Nigeria’s currency, the naira, has demonstrated notable resilience amid heightened global uncertainty, but experts warn that this stability has come at a considerable cost.
Lukman Otunuga, Head of Market Research at FXTM Academy, described the naira’s performance as commendable, noting that it currently stands as the second best-performing currency in Africa against the US dollar so far this year, behind only the Zambian kwacha.
However, this relative strength has been supported by sustained interventions from the Central Bank of Nigeria (CBN), which appear to be weighing on the country’s external reserves. Data shows that Nigeria’s foreign exchange reserves declined for 16 consecutive days up to April 8, falling to $48.94 billion — the lowest level recorded since mid-February.
Otunuga explained that the CBN has remained committed to defending the local currency, particularly during March, when rising geopolitical tensions triggered volatility across emerging markets.
Attention is now shifting to domestic economic indicators, with Nigeria’s March inflation report expected to provide fresh direction. Otunuga projected that the Consumer Price Index (CPI) could ease to 13.4 percent year-on-year, down from 15.1 percent in February.

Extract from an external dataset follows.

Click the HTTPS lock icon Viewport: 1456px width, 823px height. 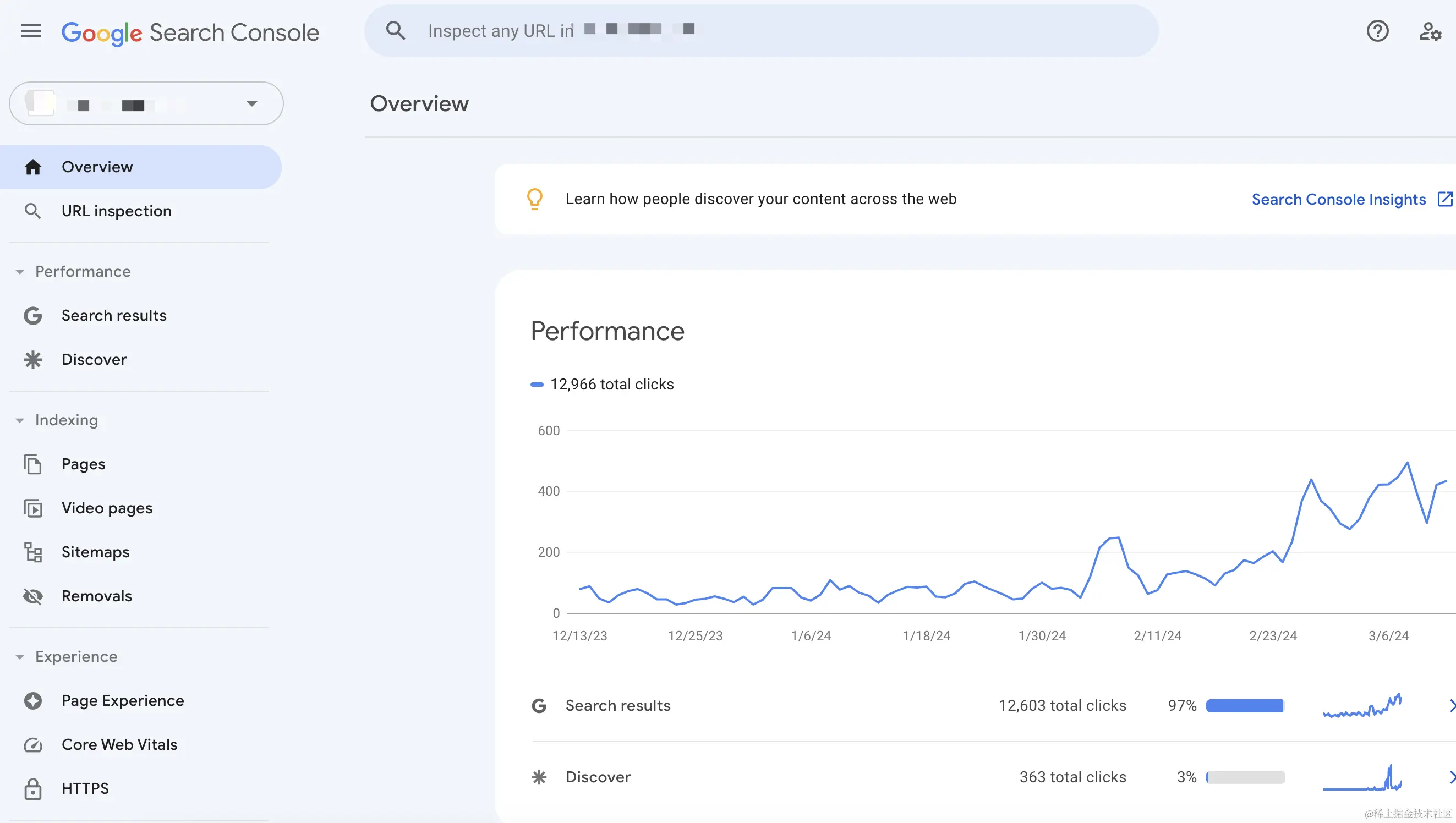tap(33, 789)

A sustained slowdown in inflation, he noted, may create room for the CBN to consider cutting interest rates — a move that would contrast with the tightening stance adopted by many central banks globally in response to inflationary pressures linked to geopolitical conflicts.
On the global front, unresolved tensions in the Middle East continue to rattle financial markets. Recent negotiations between the United States and Iran ended without agreement after 21 hours of talks, particularly over Iran’s nuclear programme and control of the Strait of Hormuz — a critical artery for global oil supply.
Otunuga warned that the uncertainty has intensified risk aversion among investors, dragging equities while pushing oil prices higher. Brent crude surged by as much as nine percent to around $104 per barrel amid fears of supply disruptions.
He added that Iran’s rejection of US shipping restrictions and threats targeting Gulf ports have further heightened market anxiety, with developments around the Strait of Hormuz posing ongoing risks to global inflation and economic growth.
In commodities, oil’s sharp rally has also influenced other asset classes. Gold prices initially declined under pressure from rising inflation concerns tied to higher oil prices. Although the precious metal later rebounded above $4,700, bearish sentiment persists due to expectations of prolonged elevated interest rates and a stronger US dollar.
Otunuga highlighted key technical levels for gold at $4,825, $4,700, and $4,600, noting that market direction will largely depend on evolving macroeconomic and geopolitical developments.